Что требуется: Перепишите дословно все записи ниже, не включая изображения.

Исходные данные:
=======

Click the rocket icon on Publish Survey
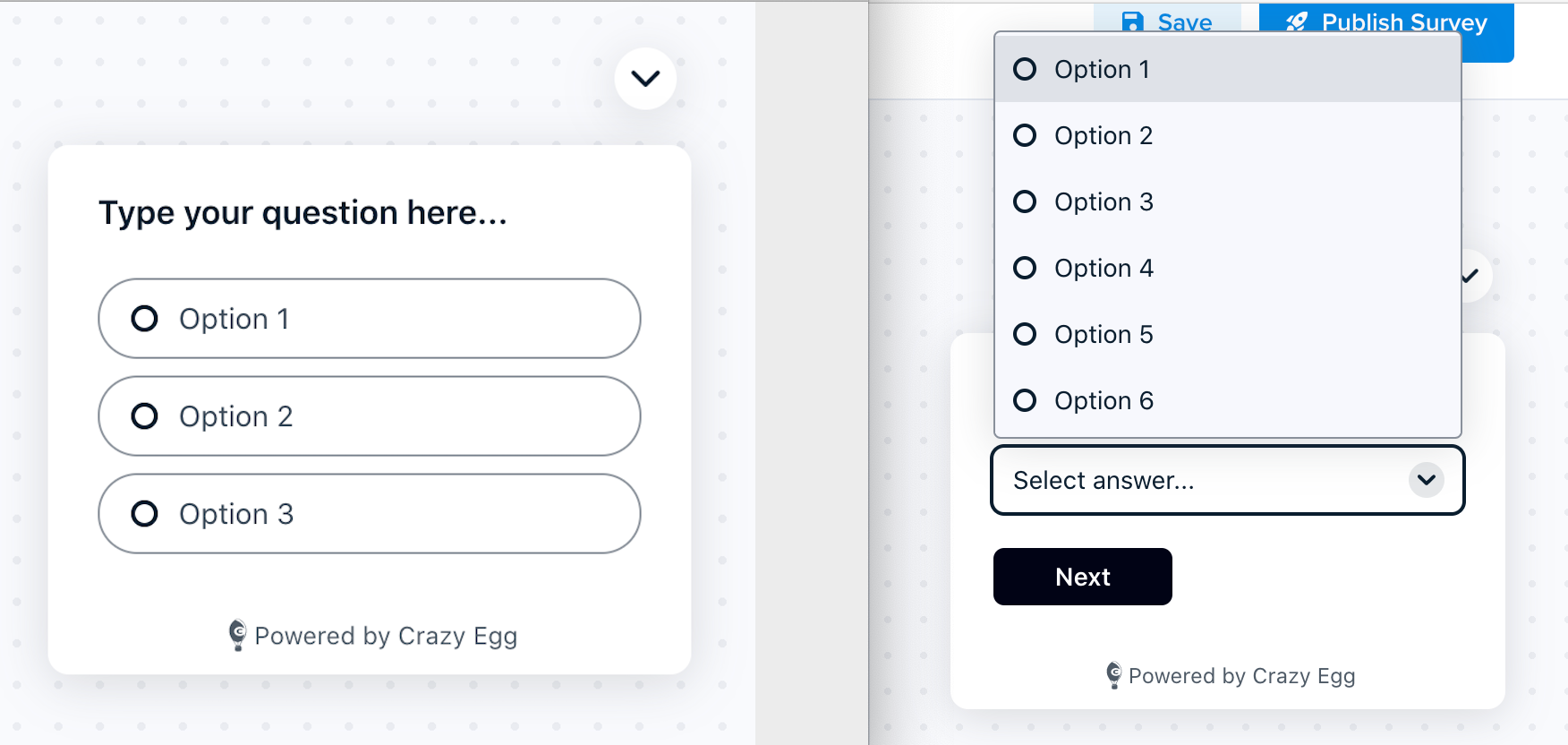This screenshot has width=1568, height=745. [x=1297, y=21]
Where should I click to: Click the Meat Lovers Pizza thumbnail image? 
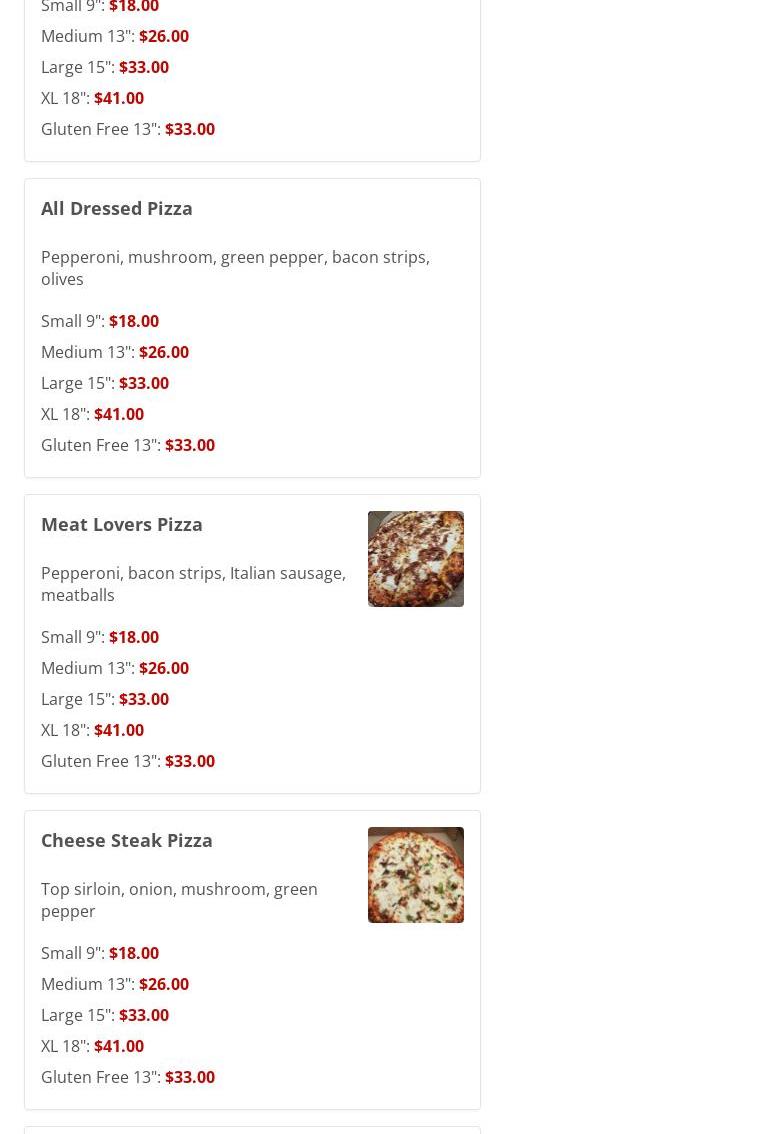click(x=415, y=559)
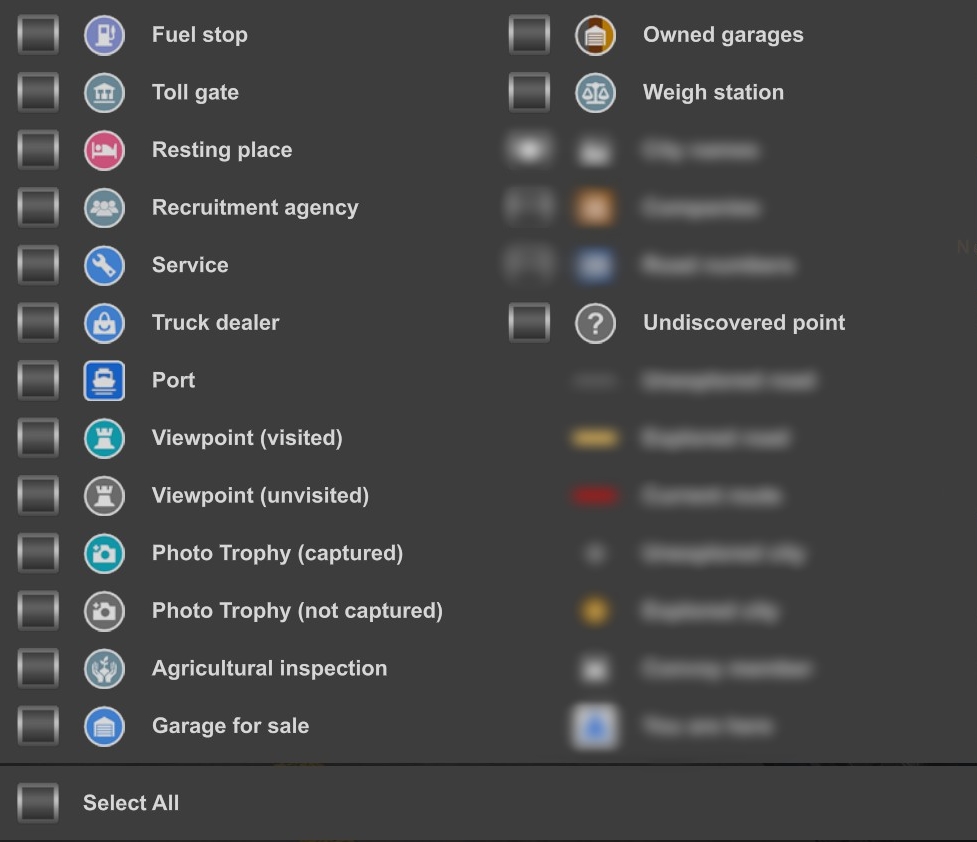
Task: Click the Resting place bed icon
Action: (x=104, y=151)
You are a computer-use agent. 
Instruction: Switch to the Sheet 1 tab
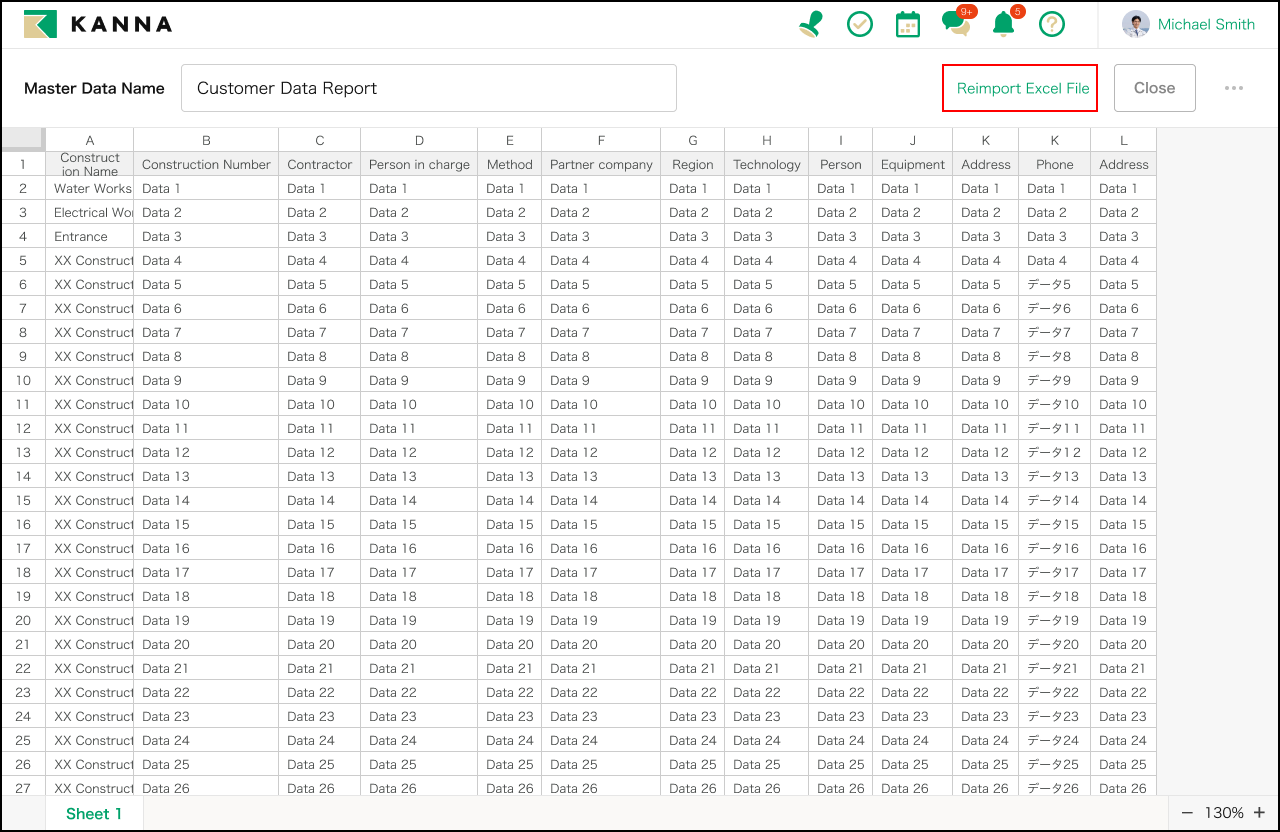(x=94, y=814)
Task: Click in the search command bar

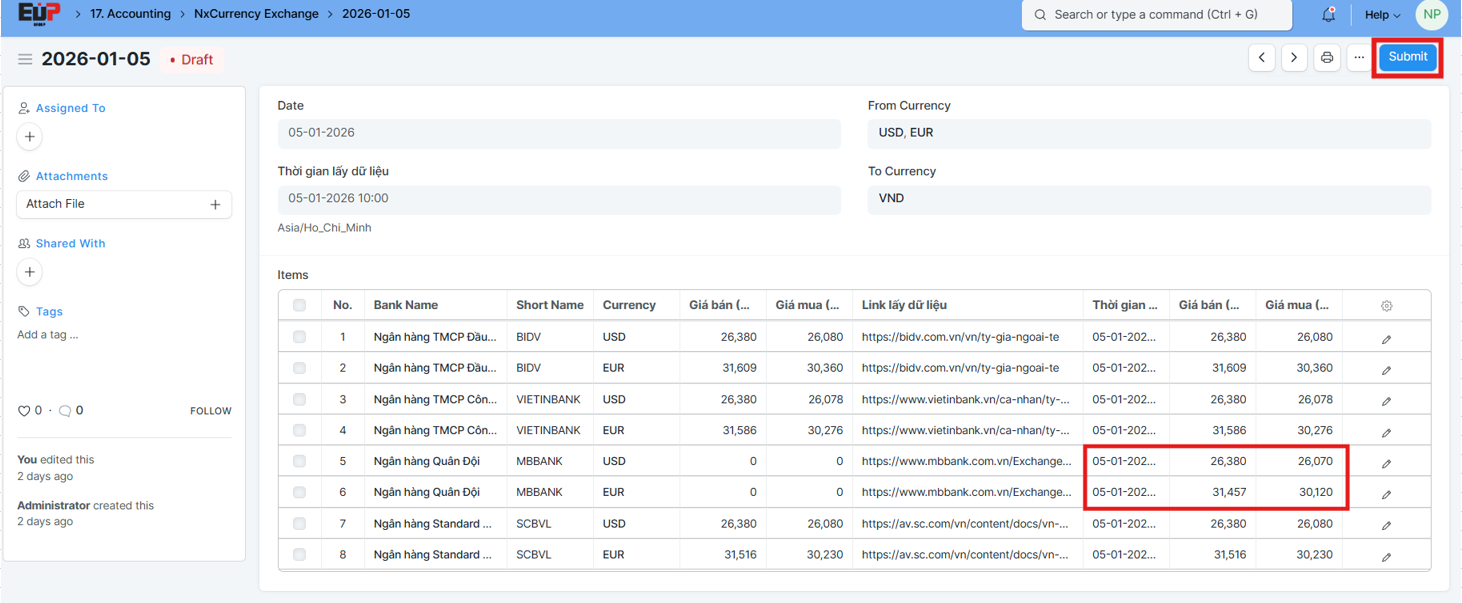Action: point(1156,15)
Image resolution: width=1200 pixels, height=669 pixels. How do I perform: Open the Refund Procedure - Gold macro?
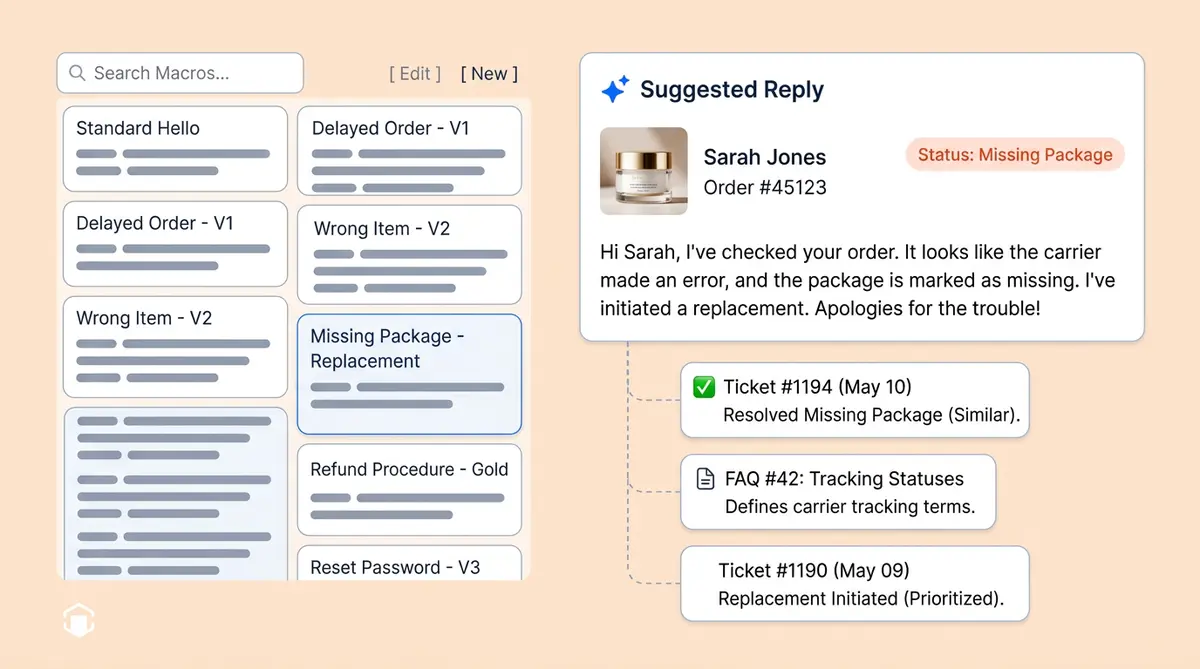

=======

Решение задачи:
Click the rocket icon on Publish Survey
This screenshot has width=1568, height=745. [x=1297, y=21]
Where should I click to: Click the Meat Lovers Pizza thumbnail image? 
click(x=415, y=559)
Task: Click the Resting place bed icon
Action: (x=104, y=151)
You are a computer-use agent. 
Instruction: Switch to the Sheet 1 tab
(x=94, y=814)
Task: Click in the search command bar

Action: point(1156,15)
Image resolution: width=1200 pixels, height=669 pixels. How do I perform: Open the Refund Procedure - Gold macro?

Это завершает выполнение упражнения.